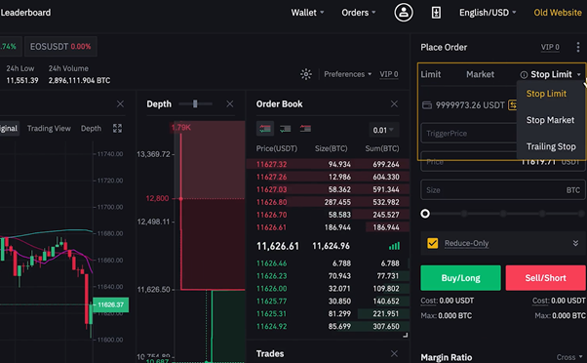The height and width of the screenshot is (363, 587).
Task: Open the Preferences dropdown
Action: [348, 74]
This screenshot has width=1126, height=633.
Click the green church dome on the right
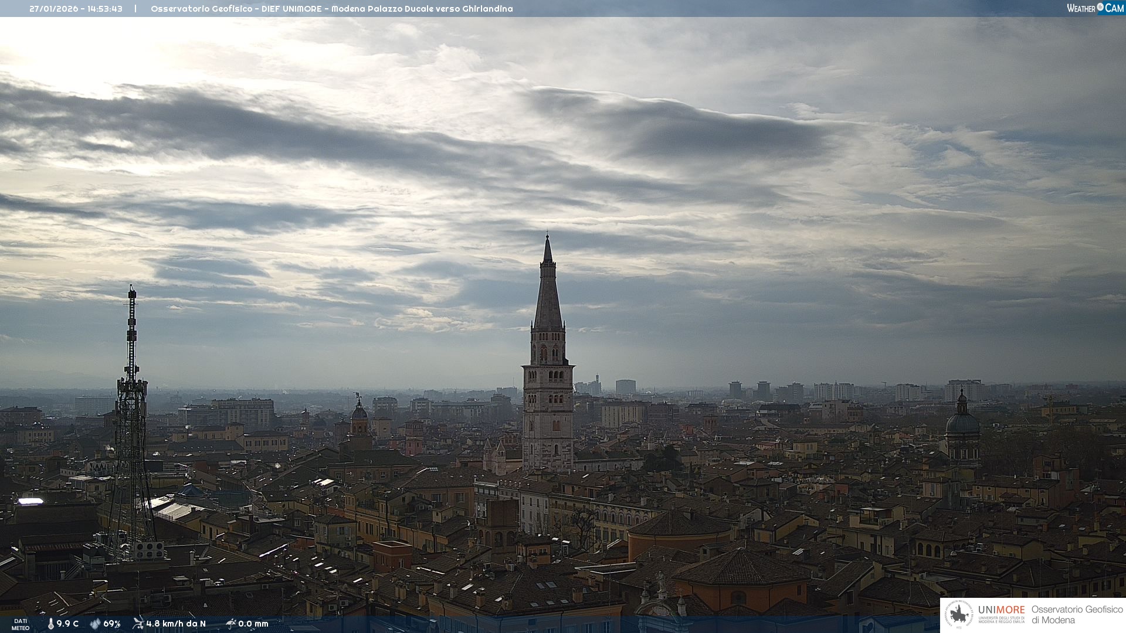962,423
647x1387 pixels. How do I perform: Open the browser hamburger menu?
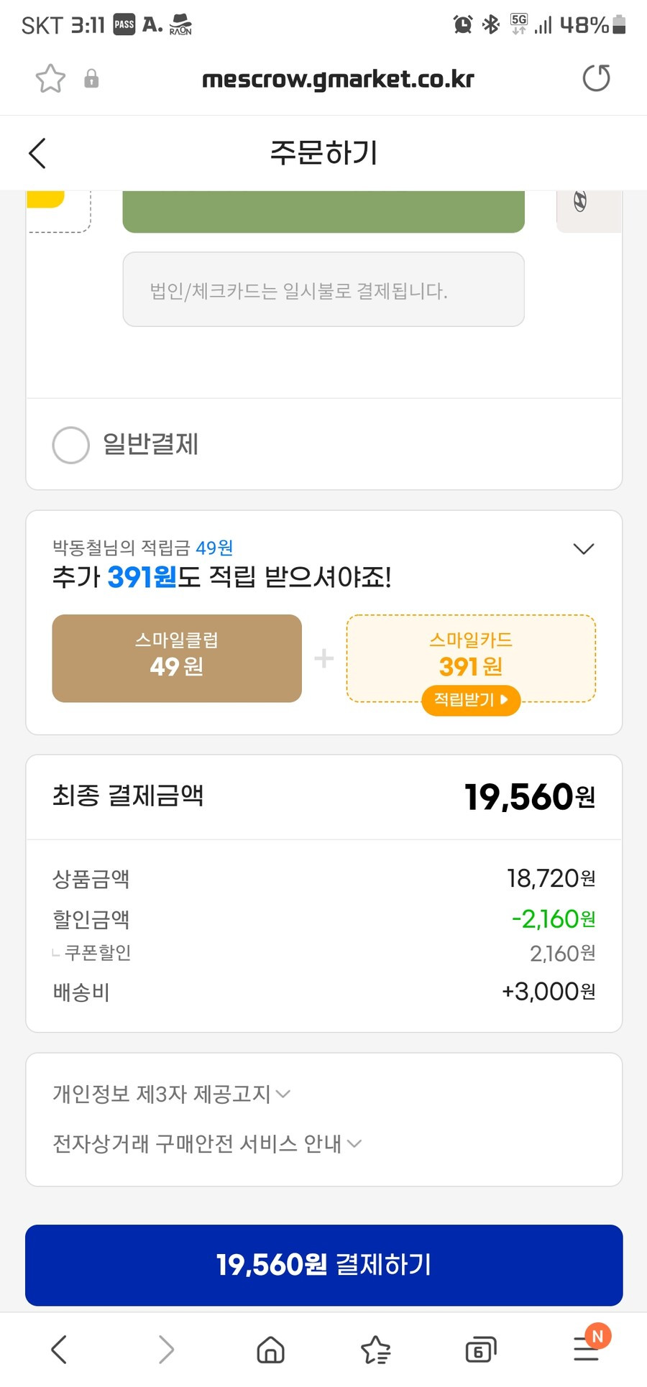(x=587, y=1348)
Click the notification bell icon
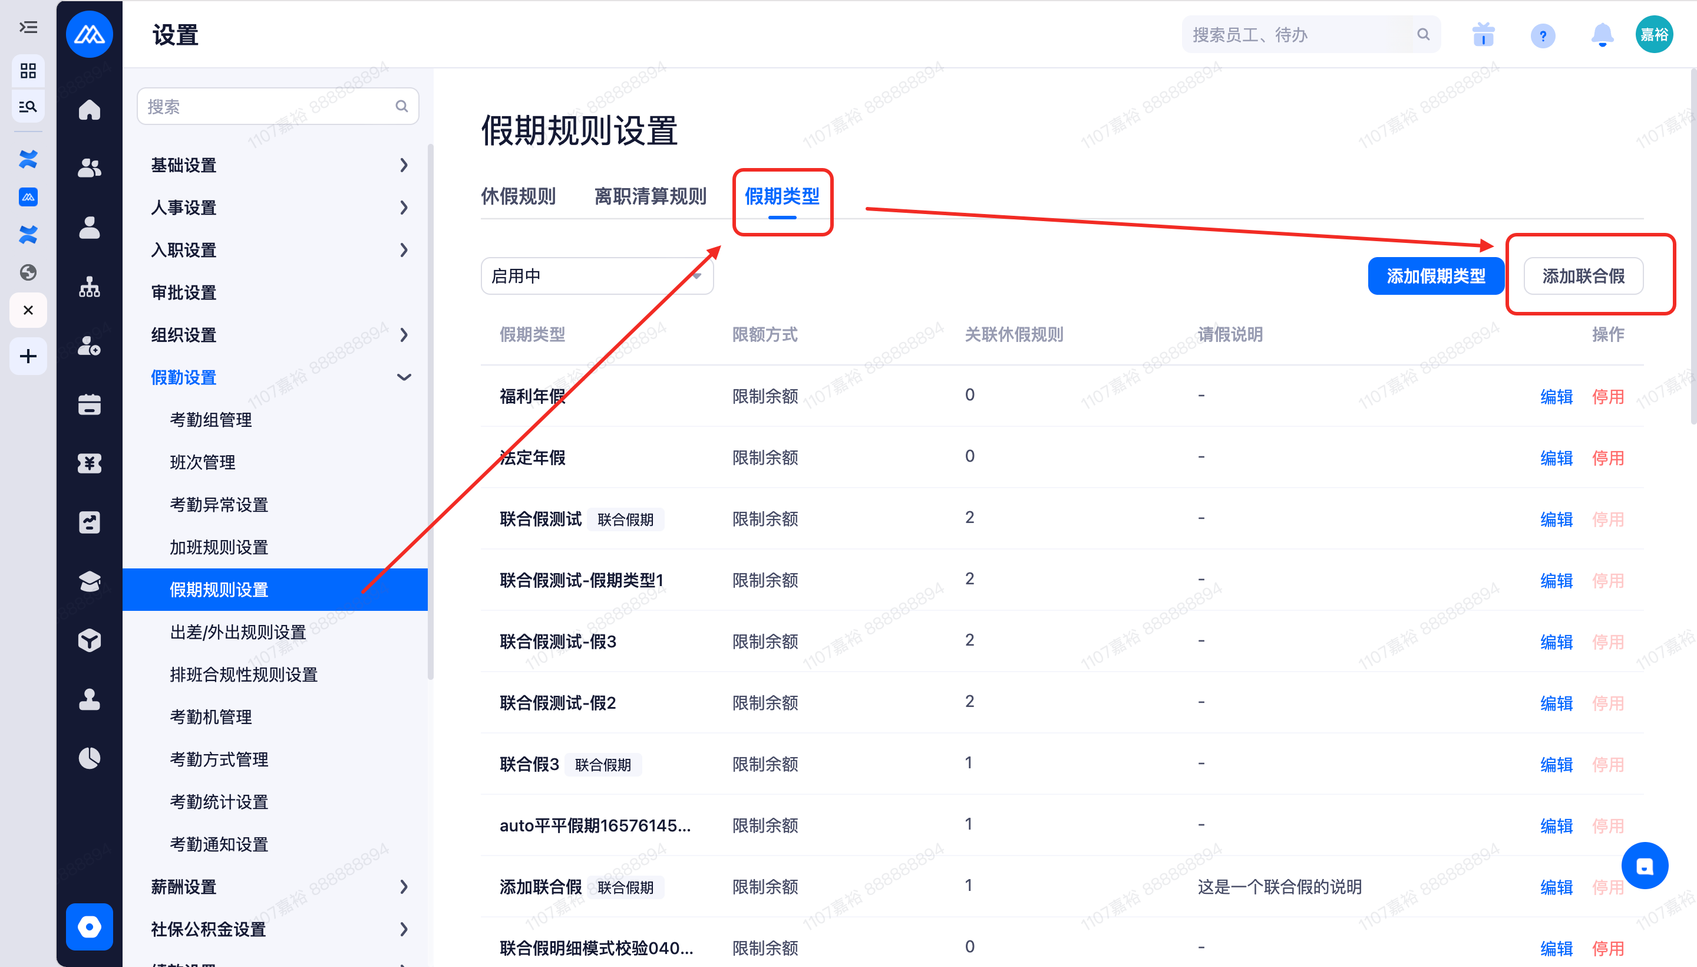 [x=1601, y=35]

...

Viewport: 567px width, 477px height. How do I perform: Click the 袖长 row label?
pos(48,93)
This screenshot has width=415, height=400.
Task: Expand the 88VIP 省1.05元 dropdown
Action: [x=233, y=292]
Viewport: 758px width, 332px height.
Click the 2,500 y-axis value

--

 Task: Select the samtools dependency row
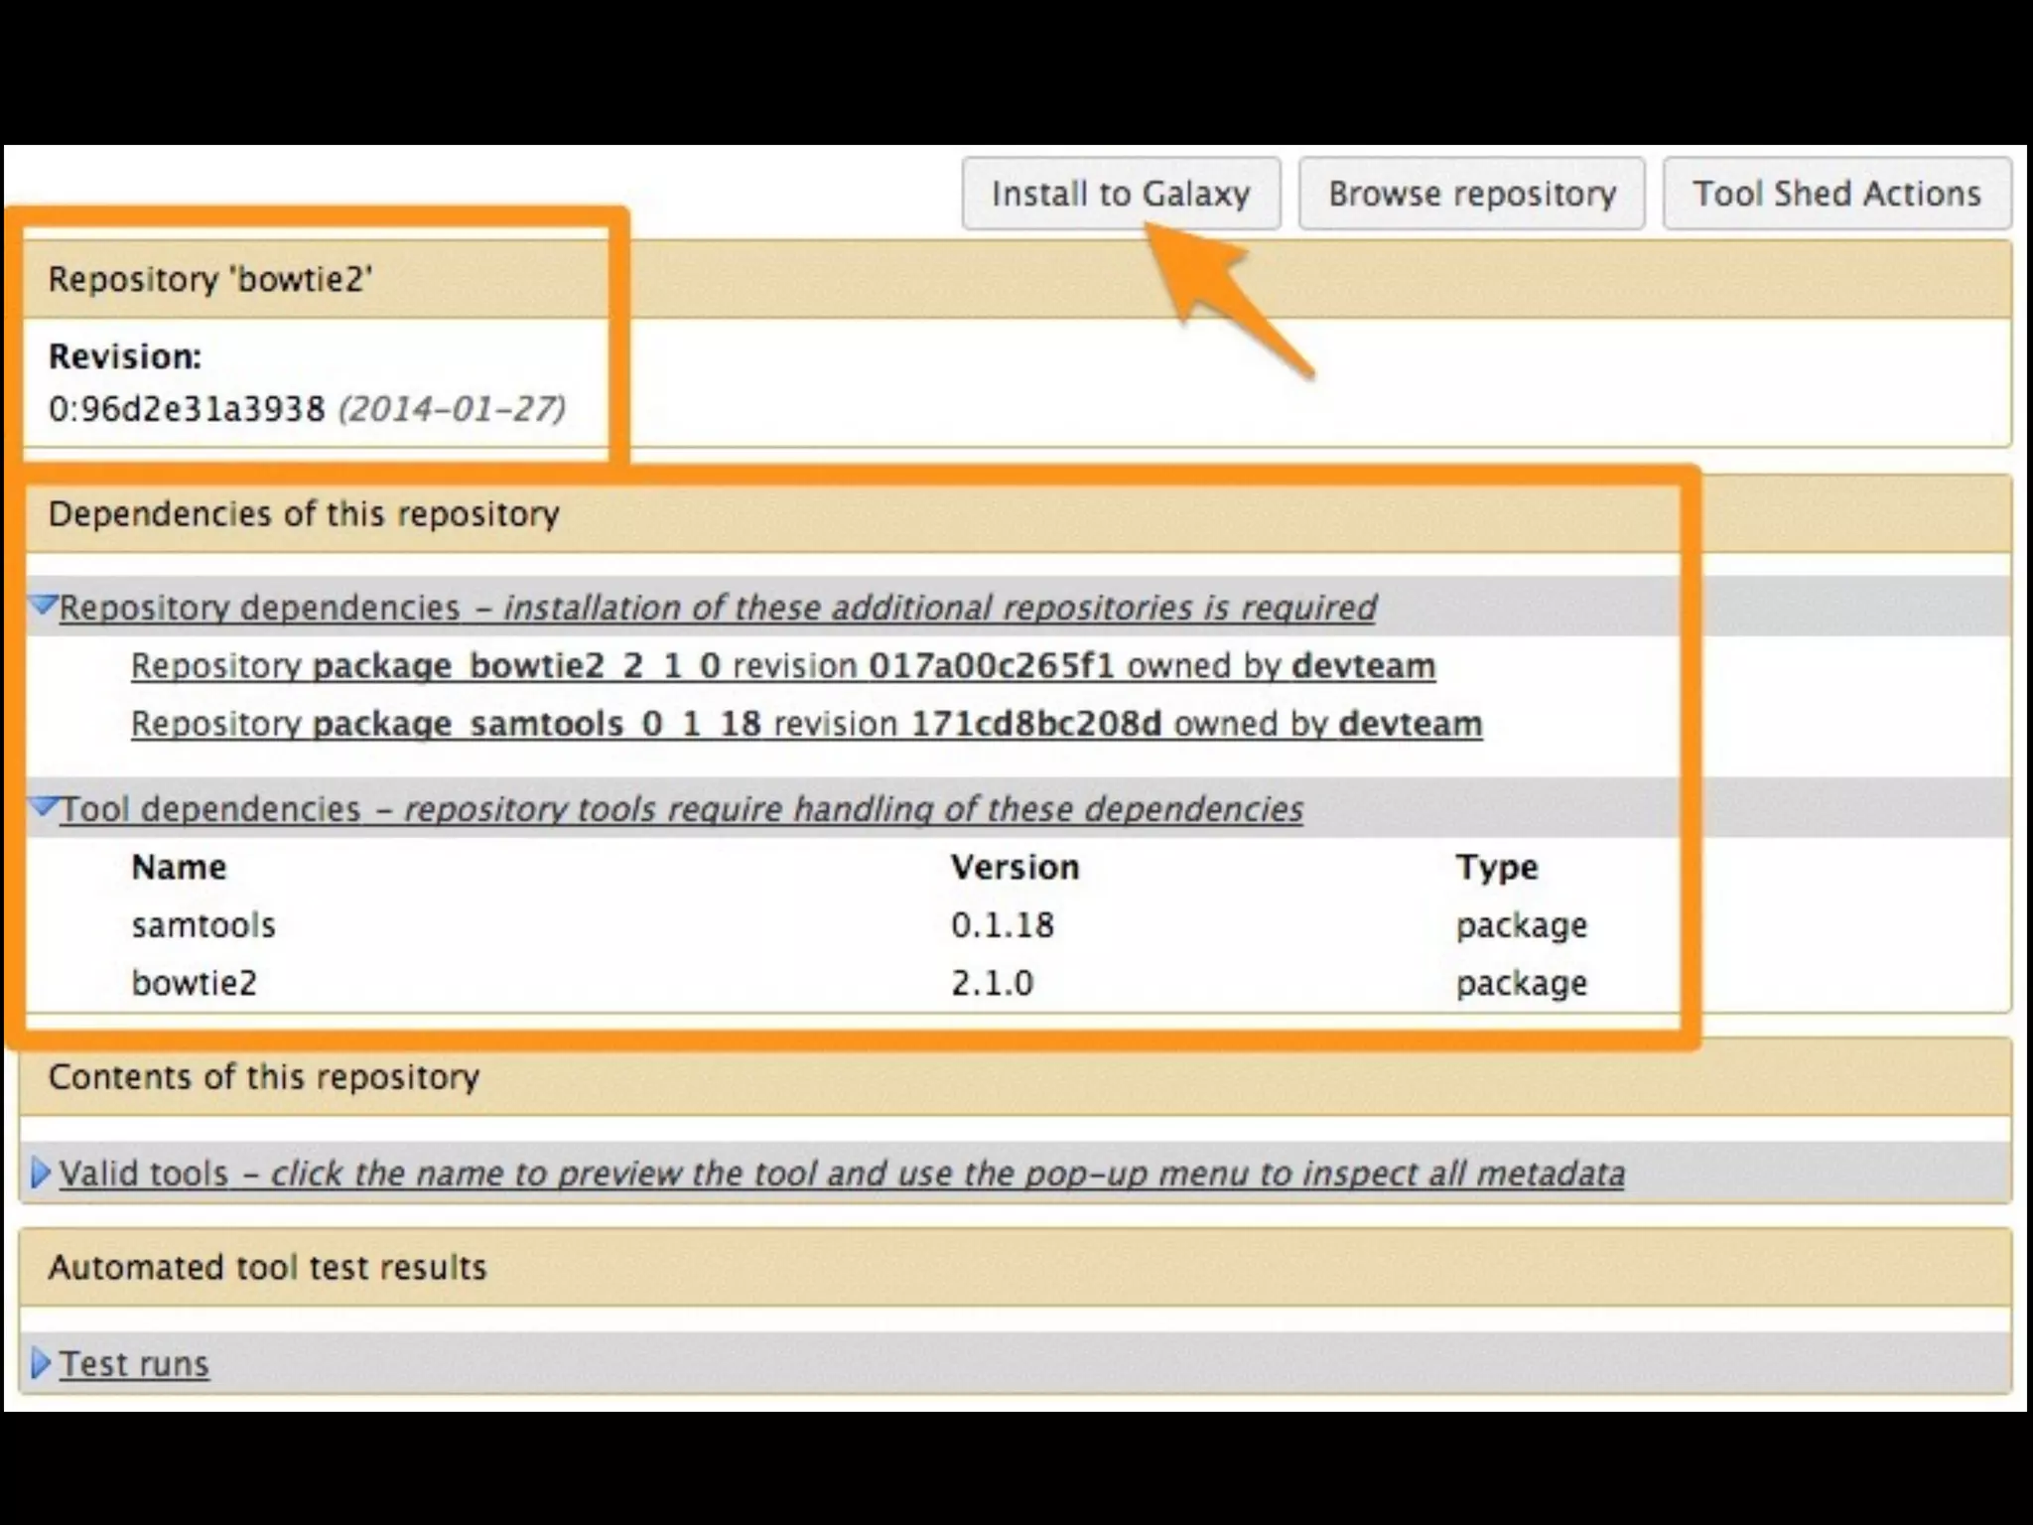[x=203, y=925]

THE TASK
Copy the material above word for word, beginning at the line containing "The height and" and continuing through the line containing "[x=1601, y=35]", with both of those lines included. Omit the pictures from your copy.

ANSWER BELOW
The height and width of the screenshot is (363, 587).
Task: Open the Preferences dropdown
Action: [348, 74]
This screenshot has width=1126, height=633.
Click the green church dome on the right
962,423
647x1387 pixels. How do I perform: Open the browser hamburger menu?
(x=587, y=1348)
Click the notification bell icon
 [x=1601, y=35]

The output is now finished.